音楽療法とは一口でいえば音楽による心理療法といえるが、欧米ではすでに臨床心理療法として確立され、音楽のもつ機能性を活用し病気の治療に用いる方法として定着しているのが現状といえます。
そこで複数回に渡って音楽療法について正しい理解を深めるために、今回は生命の質と音楽療法について紹介します。
音楽療法が生命の質をたかめる?│治療法としての音楽療法を理解する

医療の現場においてターミナル・ケアも最近問題となっているが、その際音楽療法も導入されてよいものと思われいます。
音楽療法には疼痛を緩和したり、ストレスをやわらげ、楽しい思い出をよみがえらせ人間的な対話やコミュニケーションを円滑にするなど、末期患者のquality of life (QOL)を改善する可能性があり、ホスピスをふくめ経末医療の中で諸外国でとり入れられつつあります。
ホスピスでの音楽療法の効用
ホスピスでの音楽療法の効用として以下のことがあげられます。
- ペイン・コントロール
- 死に直面している患者の不安、緊張、恐怖をやわらげる
- 昔の楽しい思い出をよみがえらせ、闘病生活にあたたかい灯をとるす役割
- これまで歩んできた人生の見直しと再評価
- 対話とコミュニケーションの糸口
- 精神的動揺をのりこえる助け
- 永遠性への希望をあたえる
- 喪失の苦しみをいやす役割
また音楽は時間を超越しているので、人間に根源的な希望を与えてくれる面があります。
さらにすすんで末期患者のみならず、末期患者の家族や遺族などの心をいやすための音楽療法も検討されてよいものと思われます。
眠誘導と音楽療法
この中で眠誘導について述べると、不症で悩んでいるケース、あるいは睡眠薬を長時間服用していて薬物依存傾向がみとめられたり、睡眠薬から脱脚したいというケースなどに鑑賞療法としての音楽療法が用いられることがあります。

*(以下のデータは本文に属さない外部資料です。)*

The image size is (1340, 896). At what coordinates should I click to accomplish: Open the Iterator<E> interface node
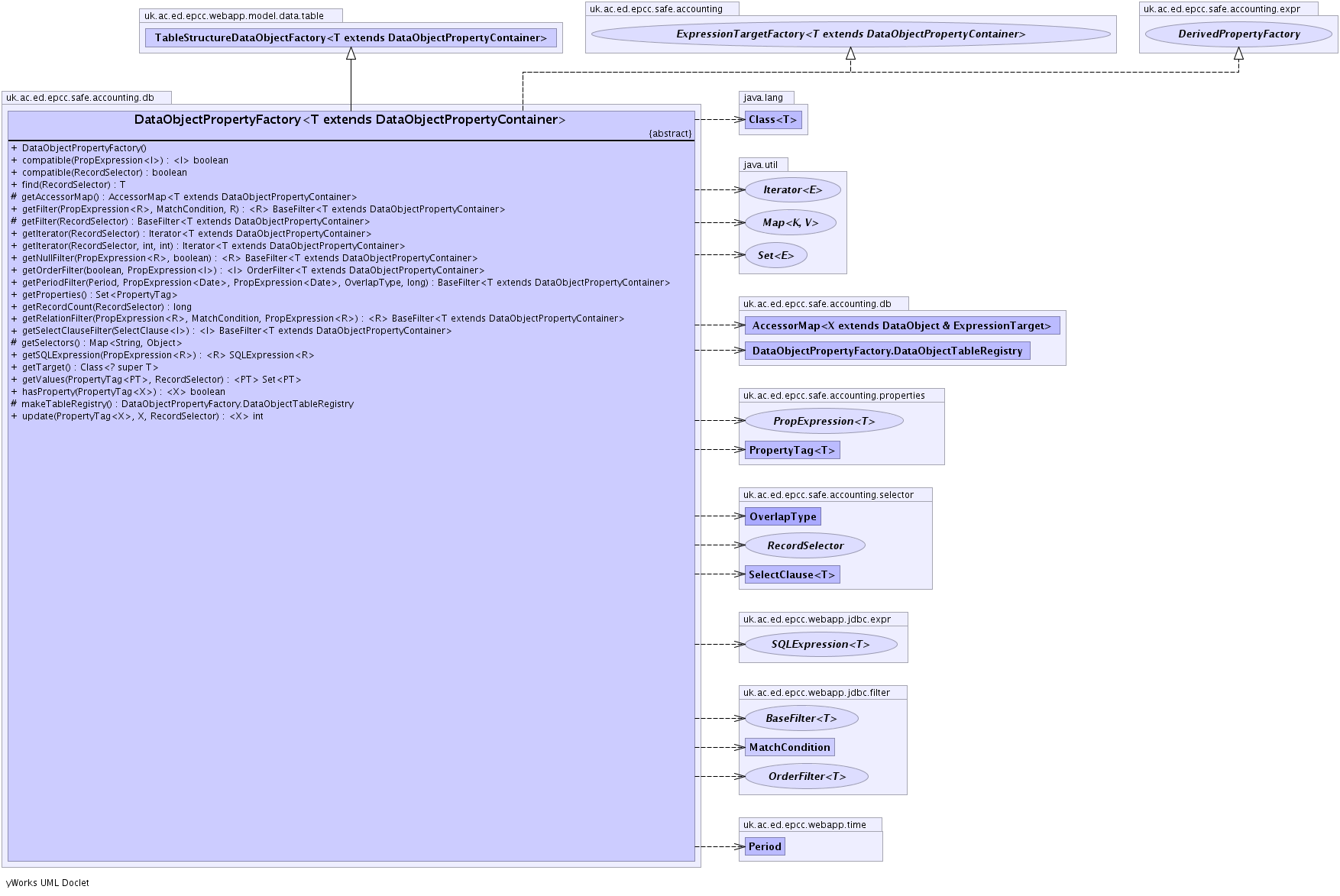point(792,189)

この際はゆっくりしたテンポで小さい音量、やわらかで暗い音色、小さい音程でシンコペーションのない規則正しいリズムの音楽が選曲されます。
音楽健康法、音楽レクリエイション
治療法としての音楽療法は、いずれも学問として成立した治療法で患者に音楽を処方する専門家(music the-rapist)の下でなされるものです。
わが国では音楽療法士の制度化が未だなされていないのが現状で、今後の発展が期待されるところであるが、少くとも音楽を処方するには医学、心理学、音楽教育の専門的な知識と訓練を受けておくことが必要です。
そのうえではじめて音楽療法が実践されるといえ、音楽療法と音楽を利用した健康づくりや音楽レクリエイションとは決して同列のものではない。
最近マスコミにおいてこれらが混同して使用されている傾向がみられるが、音楽健康法や音楽レクリエイションは音楽療法と異なるものです。
それは音楽健康法は単に音楽をきいたり、楽器を演奏したりすることによって、病人でない人が気分の転換をはかったり、リフレッシュ効果をあげたり、ストレスの解消や緩和に役立てたり、感性や感情などを刺激して心の活性化をはかるものであるといえます。
また音楽レクリエイションも音楽を通して仲間と交流したり、楽しい時間をすごすことであって、いずれも不特定多数の人々に活用されています。
音楽療法は病者個人の治療としての意義が重要で、それぞれ個人に見合った音楽処方が診断的アプローチの中で選択され、心理療法の一つとして実践されているものです。
今後音楽の活用はストレス社会を反映してますますさかんとなるものと思われますが、わが国の医療の場において心身医学を主体とした音楽療法が着実に根をおろし発展することを期待したいです。
音楽でQOLを高める可能性もある

いかがだったたでしょうか。
音楽と生命の質は密接な関係がありますね。